Phase 2, starting on May 3 for all K-6 students, would see students in school five days a week for a longer (if not full) school day. Stu­dents in grades 7-12 would return for a lon­ger day on May 10.

Malone added that if co­­­ronavirus conditions change, the district has the ability to pivot back to a previous model with great ease. He thanked dis­­trict teachers and staff for their support and hard work.

The committee thanked administrators for the pre­­­sentation and hard work. The committee took comments from residents through a new call-in system. Some read statements, while others asked questions.

Many parents expres­sed support for increasing in-person learning time. One parent asked about using other spaces such as gyms and cafeterias as classrooms.
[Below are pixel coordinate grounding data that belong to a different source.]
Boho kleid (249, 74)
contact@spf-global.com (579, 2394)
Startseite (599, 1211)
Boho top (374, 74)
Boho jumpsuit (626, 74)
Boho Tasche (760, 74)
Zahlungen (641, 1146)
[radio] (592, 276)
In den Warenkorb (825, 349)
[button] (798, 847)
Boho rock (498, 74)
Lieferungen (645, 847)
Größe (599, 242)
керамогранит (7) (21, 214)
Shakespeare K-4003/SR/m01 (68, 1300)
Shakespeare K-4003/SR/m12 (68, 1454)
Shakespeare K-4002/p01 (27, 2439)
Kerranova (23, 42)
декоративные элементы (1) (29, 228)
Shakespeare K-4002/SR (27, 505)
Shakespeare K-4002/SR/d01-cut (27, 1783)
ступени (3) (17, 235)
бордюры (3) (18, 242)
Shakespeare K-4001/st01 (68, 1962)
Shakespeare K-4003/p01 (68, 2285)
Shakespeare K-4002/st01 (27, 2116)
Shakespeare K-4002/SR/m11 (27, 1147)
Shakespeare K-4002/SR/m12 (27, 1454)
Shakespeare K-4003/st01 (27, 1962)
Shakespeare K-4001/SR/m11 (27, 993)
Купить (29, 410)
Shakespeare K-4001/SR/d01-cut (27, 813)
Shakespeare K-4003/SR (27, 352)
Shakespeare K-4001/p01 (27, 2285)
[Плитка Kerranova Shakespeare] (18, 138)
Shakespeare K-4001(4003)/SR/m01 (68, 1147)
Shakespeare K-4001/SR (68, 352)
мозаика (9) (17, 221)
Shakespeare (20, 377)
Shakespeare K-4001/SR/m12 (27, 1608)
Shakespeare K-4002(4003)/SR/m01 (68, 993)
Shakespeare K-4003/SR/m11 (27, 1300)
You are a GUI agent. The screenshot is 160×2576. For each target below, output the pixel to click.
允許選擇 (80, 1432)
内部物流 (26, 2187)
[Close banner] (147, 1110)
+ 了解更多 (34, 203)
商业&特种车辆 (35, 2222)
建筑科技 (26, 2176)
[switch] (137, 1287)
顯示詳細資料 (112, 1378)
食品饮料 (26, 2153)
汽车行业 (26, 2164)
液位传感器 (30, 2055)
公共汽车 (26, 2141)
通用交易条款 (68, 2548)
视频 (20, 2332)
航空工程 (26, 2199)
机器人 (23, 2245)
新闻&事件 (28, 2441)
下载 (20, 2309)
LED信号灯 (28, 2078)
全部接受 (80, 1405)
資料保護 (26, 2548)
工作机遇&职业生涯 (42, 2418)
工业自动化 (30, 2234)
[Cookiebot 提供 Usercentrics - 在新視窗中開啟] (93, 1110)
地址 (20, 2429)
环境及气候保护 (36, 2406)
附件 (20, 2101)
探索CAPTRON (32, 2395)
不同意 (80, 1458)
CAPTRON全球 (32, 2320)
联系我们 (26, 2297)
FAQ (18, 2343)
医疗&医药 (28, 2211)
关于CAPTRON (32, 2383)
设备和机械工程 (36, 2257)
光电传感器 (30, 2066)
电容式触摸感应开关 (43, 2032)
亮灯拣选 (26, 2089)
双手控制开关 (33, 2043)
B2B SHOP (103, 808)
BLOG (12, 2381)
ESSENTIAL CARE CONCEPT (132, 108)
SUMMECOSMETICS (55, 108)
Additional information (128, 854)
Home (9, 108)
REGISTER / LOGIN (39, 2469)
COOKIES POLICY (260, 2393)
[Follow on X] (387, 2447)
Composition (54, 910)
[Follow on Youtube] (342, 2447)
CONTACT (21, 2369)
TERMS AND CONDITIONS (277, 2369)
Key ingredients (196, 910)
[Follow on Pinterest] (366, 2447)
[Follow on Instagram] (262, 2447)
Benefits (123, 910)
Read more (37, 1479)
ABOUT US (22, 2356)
Ma­lone said that it was definitely a possibility, ad­ding that the district is planning to rent outdoor tents for the warm wea­ther.

He noted that all spaces need to be disinfected be­tween uses, but “al­most any creative option as far as additional spacing will be used.”

Another parent asked about summer classes.

“We do believe we’ll have opportunities over the summer both to fill in some gaps and ramp up students for the following fall,” responded Malone.

He also said that the district is hoping to use in-person learning time to understand where the gaps are.

Other residents asked about accommodations for special education students, mental health and desk spacing. A parent asked why children can have close contact in sports but not in schools.

Malone explained that the two cases are govern­ed by different bodies: school guidance is set by the Department of Ele­mentary and Secondary Education, while sports guidance is determined by the Massachusetts In­terscholastic Athletic As­sociation (MIAA).

The committee thanked residents for their participation and expressed their hope for a successful transition to increas­ed in-person learning time. Members also ac­know­ledged Malone, The­riault-Regan, teachers, and staff for their cooperation and hard work in the process.

The next meeting is scheduled for March 10, 2021. Residents wishing to comment may find the call-in number on the meeting agenda as posted on the town website. The meeting may be viewed on Comcast channel 27 and Verizon channel 34.